There are two stages, candidate generation, and ranking. The reason for two stages is to make the system scale.
It’s a common pattern that you will see in many ML systems.
We will explore the two stages in the section below.
The candidate model will find the relevant videos based on user watch history and the type of videos the user has watched.
The ranking model will optimize for the view likelihood, i.e., videos that have high a watch possibility should be ranked high. It’s a natural fit for the logistic regression algorithm.

Feature engineering
- Each user has a list of video watches (videos, minutes_watched).
Training data
- For generating training data, we can make a user-video watch space. We can start by selecting a period of data like last month, last 6 months, etc. This should find a balance between training time and model accuracy.
Model
- The candidate generation can be done by Matrix factorization. The purpose of candidate generation is to generate “somewhat” relevant content to users based on their watched history. The candidate list needs to be big enough to capture potential matches for the model to perform well with desired latency.
- One solution is to use collaborative algorithms because the inference time is fast, and it can capture the similarity between user taste in the user-video space.
In practice, for large scale system (Facebook, Google), we don’t use Collaborative Filtering and prefer low latency method to get candidate. One example is to leverage Inverted Index (commonly used in Lucene, Elastic Search). Another powerful technique can be found FAISS or Google ScaNN.

During inference, the ranking model receives a list of video candidates given by the Candidate Generation model. For each candidate, the ranking model estimates the probability of that video being watched. It then sorts the video candidates based on that probability and returns the list to the upstream process.

We can use User Watched History data. Normally, the ratio between watched vs. not-watched is 2/98. So, for the majority of the time, the user does not watch a video.
Model
- At the beginning, it’s important that we started with a simple model, as we can add complexity later.
- A fully connected neural network is simple yet powerful for representing non-linear relationships, and it can handle big data.
- We start with a fully connected neural network with sigmoid activation at the last layer. The reason for this is that the Sigmoid function returns value in the range [0, 1]; therefore it’s a natural fit for estimating probability.
For deep learning architecture, we can use relu, (Rectified Linear Unit), as an activation function for hidden layers. It’s very effective in practice.
The loss function can be cross-entropy loss.

For 1 month, we collected 15 billion positive labels and 750 billion negative labels.
Generally, we can assume that for every data point we collect, we also collect hundreds of features. For simplicity, each row takes 500 bytes to store. In one month, we need 800 billion rows. Total size: \(500 * 800 * 10^9=4 * 10^{14} \text { bytes }=0.4\) Petabytes.
To save costs, we can keep the last six months or one year of data in the data lake, and archive old data in cold storage.

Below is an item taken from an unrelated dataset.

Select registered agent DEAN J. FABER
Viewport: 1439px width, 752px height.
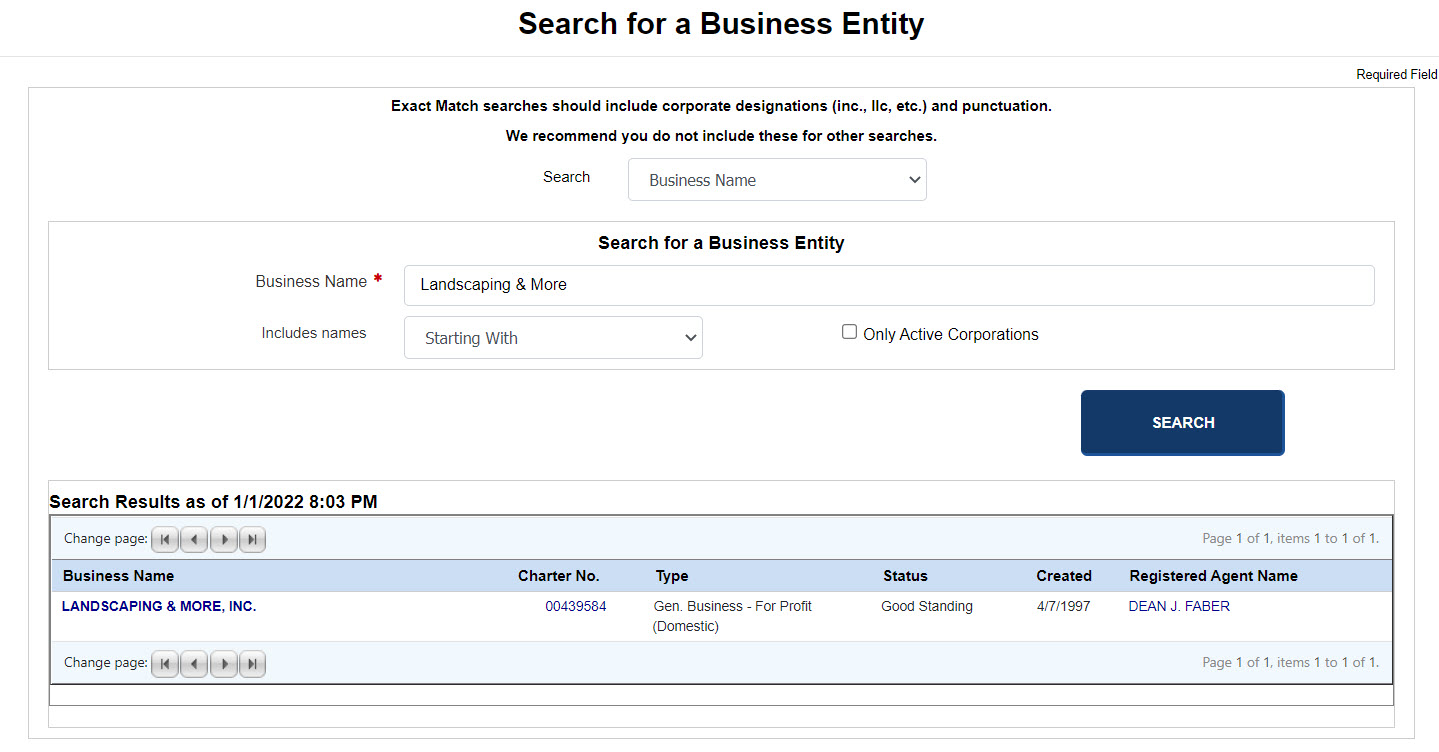(1179, 606)

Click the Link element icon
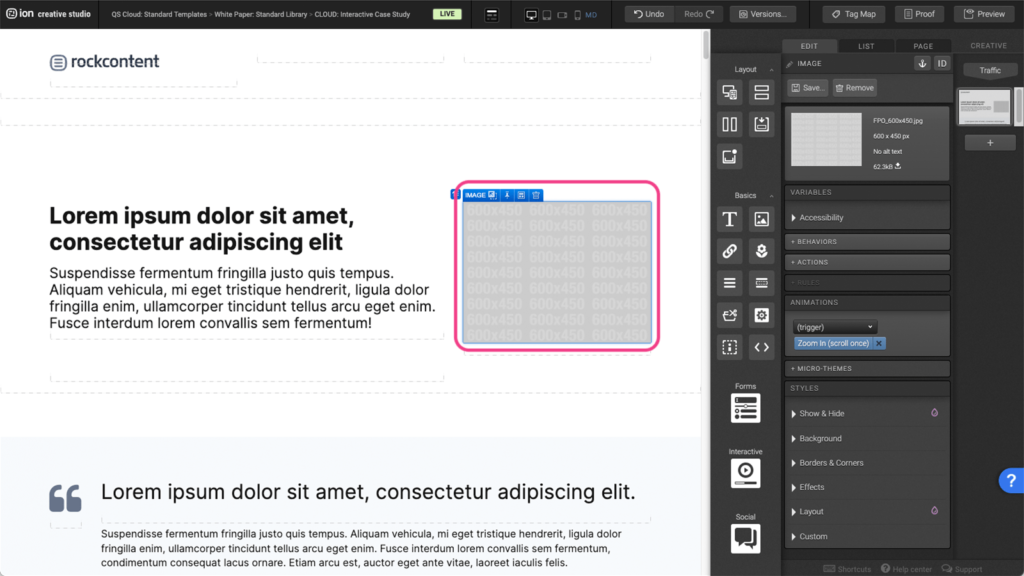tap(730, 251)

Assume that every second we have to generate a recommendation request for 10 million users. Each request will generate ranks for 1k-10k videos.

Database
- User Watched history stores which videos are watched by a particular user overtime.
- Search Query DB stores ahistorical queries that users have searched in the past. User/Video DB stores a list of Users and their profiles along with Video metadata.
- User historical recommendations stores past recommendations for a particular user.
- Resampling data: It’s part of the pipeline to help scale the training process by down-sampling negative samples.
Feature pipeline: A pipeline program to generate all required features for training a model. It’s important for feature pipelines to provide high throughput, as we require this to retrain models multiple times. We can use Spark or Elastic MapReduce or Google DataProc.
Model Repos: Storage to store all models, using AWS S3 is a popular option.
In practice, during inference, it’s desirable to be able to get the latest model near real-time. One common pattern for the inference component is to frequently pull the latest models from Model Repos based on timestamp.

Huge data size
- Solution: Pick 1 month or 6 months of recent data.
Imbalance data
- Solution: Perform random negative down-sampling.
High availability
- Solution 1: Use model-as-a-service, each model will run in Docker containers.
- Solution 2: We can use Kubernetes to auto-scale the number of pods.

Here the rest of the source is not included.